Compile any JavaScript code to JSFuck, i.e. to fully equivalent JavaScript code that only consists of characters in the set ()[]!+.

This code was written within a handful of hours on a late Thursday night in June 2022 during which I was trying to reverse-engineer and understand some of the posts in the original thread. In particular, since the solutions there usually only went as far as reproducing / JSFuck-encoding eval() (or Function()), I was interested in how any character could be encoded. Put differently: How could I get to String.fromCodePoint() as quickly as possible?

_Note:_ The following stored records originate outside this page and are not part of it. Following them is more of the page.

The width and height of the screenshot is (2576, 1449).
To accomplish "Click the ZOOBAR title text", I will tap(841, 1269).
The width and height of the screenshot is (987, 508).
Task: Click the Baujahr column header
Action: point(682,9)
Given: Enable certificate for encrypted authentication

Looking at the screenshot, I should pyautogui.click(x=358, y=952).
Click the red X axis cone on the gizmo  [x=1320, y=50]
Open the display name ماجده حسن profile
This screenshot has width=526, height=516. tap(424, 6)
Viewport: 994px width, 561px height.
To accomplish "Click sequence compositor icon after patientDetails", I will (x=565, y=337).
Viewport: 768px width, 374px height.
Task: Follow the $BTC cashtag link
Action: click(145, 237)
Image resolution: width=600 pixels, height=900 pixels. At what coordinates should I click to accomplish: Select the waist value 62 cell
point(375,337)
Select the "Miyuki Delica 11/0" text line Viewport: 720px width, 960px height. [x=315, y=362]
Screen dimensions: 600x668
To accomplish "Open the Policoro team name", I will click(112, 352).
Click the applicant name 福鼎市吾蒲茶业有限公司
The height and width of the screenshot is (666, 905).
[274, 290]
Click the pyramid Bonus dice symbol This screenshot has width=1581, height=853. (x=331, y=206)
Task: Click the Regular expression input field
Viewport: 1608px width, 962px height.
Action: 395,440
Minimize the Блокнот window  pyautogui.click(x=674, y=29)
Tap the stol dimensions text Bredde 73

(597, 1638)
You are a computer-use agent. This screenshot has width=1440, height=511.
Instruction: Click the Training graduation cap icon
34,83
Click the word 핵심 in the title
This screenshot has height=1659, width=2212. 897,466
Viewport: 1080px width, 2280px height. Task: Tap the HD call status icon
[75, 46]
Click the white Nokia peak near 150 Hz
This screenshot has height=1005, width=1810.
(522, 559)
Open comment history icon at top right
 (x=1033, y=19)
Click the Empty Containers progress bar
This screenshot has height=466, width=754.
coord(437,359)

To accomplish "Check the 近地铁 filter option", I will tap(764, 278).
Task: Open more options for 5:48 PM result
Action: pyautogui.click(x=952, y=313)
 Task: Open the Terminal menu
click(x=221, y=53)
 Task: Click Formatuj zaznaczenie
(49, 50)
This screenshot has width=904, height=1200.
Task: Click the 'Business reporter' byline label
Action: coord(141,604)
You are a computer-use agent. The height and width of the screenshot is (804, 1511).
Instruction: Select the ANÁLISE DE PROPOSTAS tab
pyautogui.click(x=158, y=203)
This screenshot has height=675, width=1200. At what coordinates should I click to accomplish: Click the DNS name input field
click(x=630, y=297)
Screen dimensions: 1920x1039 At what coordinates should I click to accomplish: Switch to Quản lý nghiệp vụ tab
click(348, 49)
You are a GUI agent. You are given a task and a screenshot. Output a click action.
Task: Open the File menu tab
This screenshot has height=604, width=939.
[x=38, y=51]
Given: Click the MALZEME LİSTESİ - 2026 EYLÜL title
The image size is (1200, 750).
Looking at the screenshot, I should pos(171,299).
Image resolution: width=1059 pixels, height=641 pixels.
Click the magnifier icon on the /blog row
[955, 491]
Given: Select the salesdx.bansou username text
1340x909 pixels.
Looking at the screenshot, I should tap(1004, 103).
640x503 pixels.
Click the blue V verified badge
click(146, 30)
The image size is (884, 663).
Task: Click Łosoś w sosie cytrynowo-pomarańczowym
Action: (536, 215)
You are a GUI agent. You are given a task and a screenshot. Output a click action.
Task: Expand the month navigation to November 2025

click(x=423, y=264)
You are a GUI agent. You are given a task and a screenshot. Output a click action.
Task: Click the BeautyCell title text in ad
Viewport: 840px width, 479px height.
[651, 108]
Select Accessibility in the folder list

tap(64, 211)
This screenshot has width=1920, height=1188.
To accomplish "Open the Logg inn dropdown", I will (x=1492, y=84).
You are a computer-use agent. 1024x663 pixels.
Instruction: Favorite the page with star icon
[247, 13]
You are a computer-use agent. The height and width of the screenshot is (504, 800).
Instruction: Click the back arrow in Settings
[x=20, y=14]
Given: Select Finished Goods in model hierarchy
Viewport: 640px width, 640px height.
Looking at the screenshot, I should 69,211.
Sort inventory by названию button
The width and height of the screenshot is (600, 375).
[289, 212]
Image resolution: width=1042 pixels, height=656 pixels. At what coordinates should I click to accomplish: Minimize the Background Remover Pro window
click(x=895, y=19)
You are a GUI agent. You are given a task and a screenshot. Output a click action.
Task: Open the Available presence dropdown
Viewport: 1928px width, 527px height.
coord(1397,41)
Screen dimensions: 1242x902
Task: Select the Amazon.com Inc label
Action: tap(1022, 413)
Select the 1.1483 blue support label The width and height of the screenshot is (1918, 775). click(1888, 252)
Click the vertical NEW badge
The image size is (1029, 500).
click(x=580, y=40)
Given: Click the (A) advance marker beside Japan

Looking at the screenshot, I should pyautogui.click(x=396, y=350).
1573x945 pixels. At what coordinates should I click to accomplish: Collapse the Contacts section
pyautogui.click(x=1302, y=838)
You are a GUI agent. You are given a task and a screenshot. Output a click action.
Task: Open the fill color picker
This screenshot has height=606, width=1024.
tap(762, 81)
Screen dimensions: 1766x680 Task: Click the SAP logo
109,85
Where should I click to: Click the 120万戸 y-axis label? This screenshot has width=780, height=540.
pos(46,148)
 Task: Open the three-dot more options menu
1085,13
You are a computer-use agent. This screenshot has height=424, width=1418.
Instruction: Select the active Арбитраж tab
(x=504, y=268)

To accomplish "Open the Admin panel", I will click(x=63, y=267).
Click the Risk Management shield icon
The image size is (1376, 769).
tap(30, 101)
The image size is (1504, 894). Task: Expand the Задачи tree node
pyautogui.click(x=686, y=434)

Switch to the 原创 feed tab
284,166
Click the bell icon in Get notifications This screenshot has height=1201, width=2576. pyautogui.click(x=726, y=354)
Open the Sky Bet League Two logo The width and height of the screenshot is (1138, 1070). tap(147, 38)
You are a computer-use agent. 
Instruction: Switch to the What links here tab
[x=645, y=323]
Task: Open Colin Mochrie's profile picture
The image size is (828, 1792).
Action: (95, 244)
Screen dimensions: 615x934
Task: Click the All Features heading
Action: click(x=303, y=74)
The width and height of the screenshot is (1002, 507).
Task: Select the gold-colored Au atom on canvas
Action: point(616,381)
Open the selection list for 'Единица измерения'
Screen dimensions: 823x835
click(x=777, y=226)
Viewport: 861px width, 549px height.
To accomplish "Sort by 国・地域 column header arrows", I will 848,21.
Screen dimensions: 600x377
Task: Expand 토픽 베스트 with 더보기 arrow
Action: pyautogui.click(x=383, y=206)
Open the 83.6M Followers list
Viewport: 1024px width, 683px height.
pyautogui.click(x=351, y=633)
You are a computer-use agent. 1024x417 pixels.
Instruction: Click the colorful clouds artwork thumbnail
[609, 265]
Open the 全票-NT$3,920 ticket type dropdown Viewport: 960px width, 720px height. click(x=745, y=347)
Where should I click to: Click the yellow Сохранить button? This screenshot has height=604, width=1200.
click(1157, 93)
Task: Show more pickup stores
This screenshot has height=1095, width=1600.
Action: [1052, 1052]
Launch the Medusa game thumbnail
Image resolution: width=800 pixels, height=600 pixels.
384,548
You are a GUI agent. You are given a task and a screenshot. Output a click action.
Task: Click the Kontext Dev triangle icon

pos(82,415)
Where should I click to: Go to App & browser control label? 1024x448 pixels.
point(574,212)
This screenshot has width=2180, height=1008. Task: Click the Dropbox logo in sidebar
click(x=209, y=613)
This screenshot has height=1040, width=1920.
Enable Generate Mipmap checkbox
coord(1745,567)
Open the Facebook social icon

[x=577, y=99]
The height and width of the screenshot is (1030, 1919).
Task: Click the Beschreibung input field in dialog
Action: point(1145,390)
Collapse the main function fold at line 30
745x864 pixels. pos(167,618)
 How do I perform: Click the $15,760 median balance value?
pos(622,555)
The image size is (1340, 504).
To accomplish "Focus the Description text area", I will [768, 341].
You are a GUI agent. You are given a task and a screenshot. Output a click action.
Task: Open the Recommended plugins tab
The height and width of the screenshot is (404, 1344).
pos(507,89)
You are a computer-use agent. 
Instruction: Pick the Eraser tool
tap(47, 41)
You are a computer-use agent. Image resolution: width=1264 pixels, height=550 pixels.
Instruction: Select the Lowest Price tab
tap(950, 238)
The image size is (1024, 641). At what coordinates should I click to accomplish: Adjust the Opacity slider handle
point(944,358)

Only once I was almost through with writing this code I realized that there's jsfuck.com that comes with rather detailed explanations of how JSFuck works and lots of additional tricks that I hadn't known. Oh well. It was a fun exercise at the very least.

Running this

Just copy & paste the code into your browser's console and, afterwards, invoke compile("<Your JS code>"). Note that your browser needs to support Array.prototype.at() or otherwise the compiler's code would need to be modified slightly (see comments).

A note regarding style

This code is messy and entirely linear for a reason. The point was not to write a compiler with beautifully organized yet difficult to understand code, nor was the goal to write a compiler like JSFuck.com that minimizes output length as far as possible.

Rather, the goal was to get to a fully working compiler (that's able to compile arbitrary JavaScript code containing any Unicode characters) in as short a time as possible, using as few tricks and techniques as possible.

Moreover, I also wanted to understand how exactly the different techniques depended and built upon one another. This is one reason why I made extensive use of variables and JavaScript's template literal syntax and of non-hoisted functions (const f = () => { … }), so that I could see the precise cross-code dependencies and also make sure (through linting) that dependencies never remained unresolved and everything got defined in the right order.

All in all, it's a collection of arcane techniques and tricks that you're supposed to read from top to bottom until they culminate in a very simple compile() function. One might say it's an example of (probably bad) literal programming.